[Reading passage]
= Beginning of Section =

If you were to ask me the question, (who are you? or what do you like?, describe yourself?) I would have a complete meltdown with tears and self pity and physical symptoms like fatigue and stomach ache. I usually leave the Bio section blank on everything I do. I had to have my business partner write my short bio for our website and it made me cry when I read it. It took me well over a month to create a resume.
Theres something in me that has a huge hang up on trying to describe me in simple terms. The reason behind this is that I truly don't know who I am or what I like or where I am going. Its evident if you look at my library of a thousand self help/ motivational books.
When my youngest daughter was little she would ask me, “mommy whats your favorite color today?” I would reply “this very moment it is _________ but it could change”. I also wouldn't make promises when the kids asked me and my reasoning was, how do I know if I wont change my mind.
This way of living has been an exhausting whirl wind of confusion.
I have invested a lot of time and energy in the game of being confused.
Recently I have been sitting with the the question What do I value? Its taken me three days to compile a list and during this process I saw a glimpse of how Ive been and how I create this mentally challenging place called confusion. I do it to challenge my self, its like Alice in Wonderland in my mind and the hole just gets deeper and deeper. I realize I'm doing this to myself. Im creating the confusion so the game will have more meaning. I find and loose the answers just so I can find the same answers again. WHEEW~
I am my own confusion I am also my own clarity. If the things we think about expand and my words say I don't know and I don't understand , I have no clue or I don't care, then my reality is going to be a mess of shoulder shrugs and who knows? However if I change my words to I know, I understand, I get it, I like______, I choose, I see, then my world will be more clear.
I do realize that the one thing in the universe that remans consistent is change. I am ok with continually changing, I welcome it. I am seeing now that if I allow myself to experience clarity then I will also be able to fully experience change. Breathe, feel, touch, taste, see. Right now is all there is and its ok to say my favorite color is _________ right now. Right now I will be clear, I will hone my senses in and happily describe my experience. Right now I am sitting on my couch typing about my mental challenges. Right now I am enjoying a warm cup of coffee, right now I am happy to discover clarity. I am breathing in deeply and relaxing. Right now I am grateful for this game of life. I am grateful that I can change it as I go. Right now I am calm and my mind is quite and clear.

= End of Section =

[Your instructions] Transcribe the passage of the essay on confusion and clarity starting at "When my youngest" and ending at "change my mind.", preserving its wording and punctuation.

[Extracted data entries]
= Beginning of Section =

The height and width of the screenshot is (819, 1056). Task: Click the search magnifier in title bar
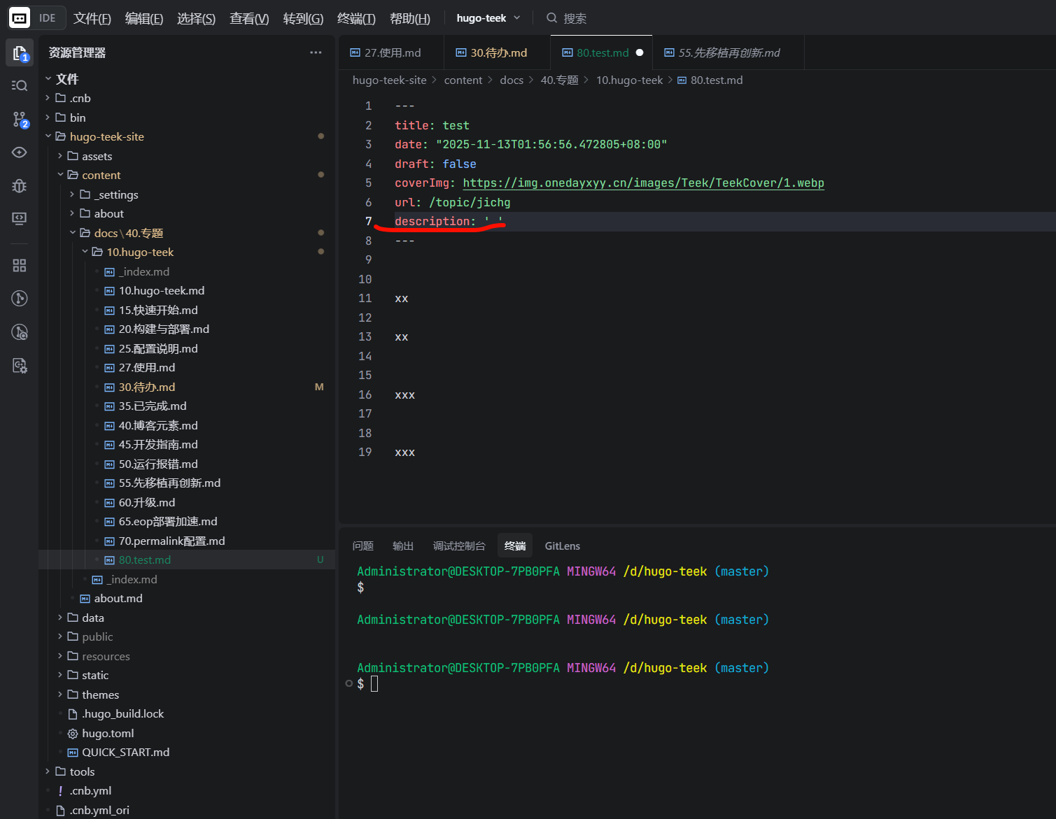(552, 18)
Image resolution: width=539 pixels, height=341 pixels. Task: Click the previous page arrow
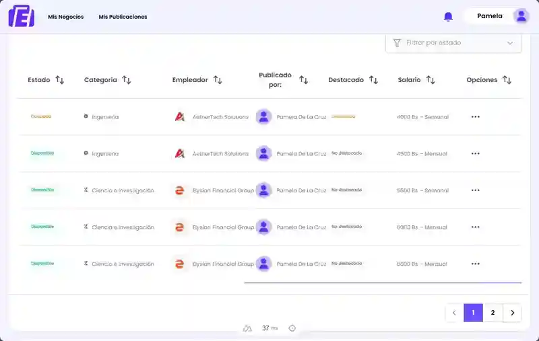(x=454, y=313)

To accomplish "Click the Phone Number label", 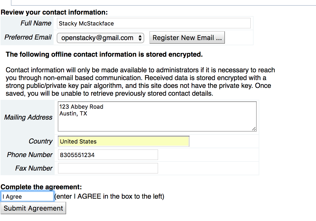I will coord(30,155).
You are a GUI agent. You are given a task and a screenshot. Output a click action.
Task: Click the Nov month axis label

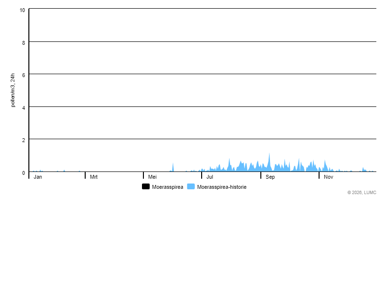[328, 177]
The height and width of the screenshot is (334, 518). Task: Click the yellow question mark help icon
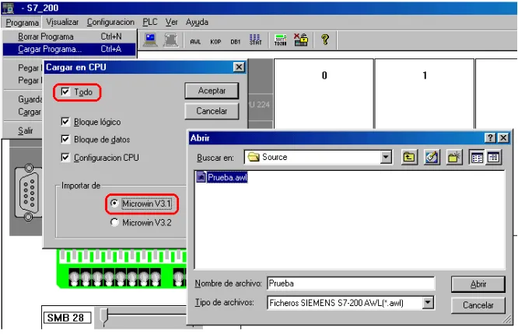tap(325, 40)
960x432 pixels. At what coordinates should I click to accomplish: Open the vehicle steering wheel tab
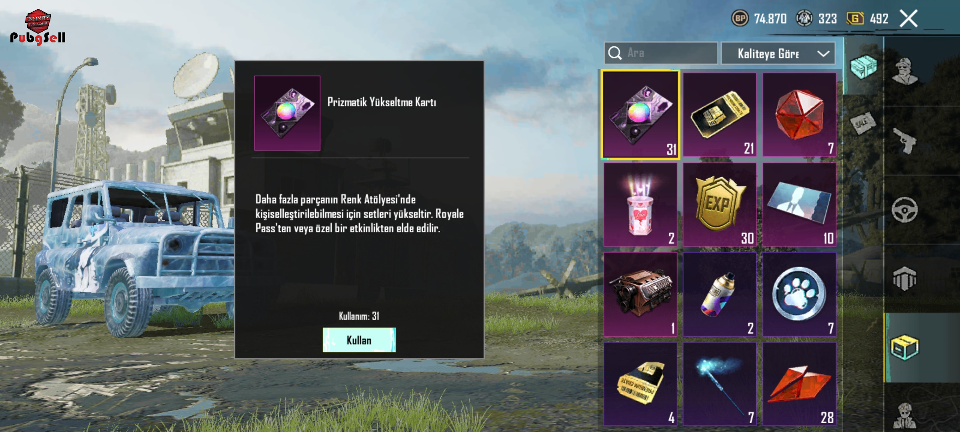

= End of Section =

[Solution to the problem]
When my youngest daughter was little she would ask me, “mommy whats your favorite color today?” I would reply “this very moment it is _________ but it could change”. I also wouldn't make promises when the kids asked me and my reasoning was, how do I know if I wont change my mind.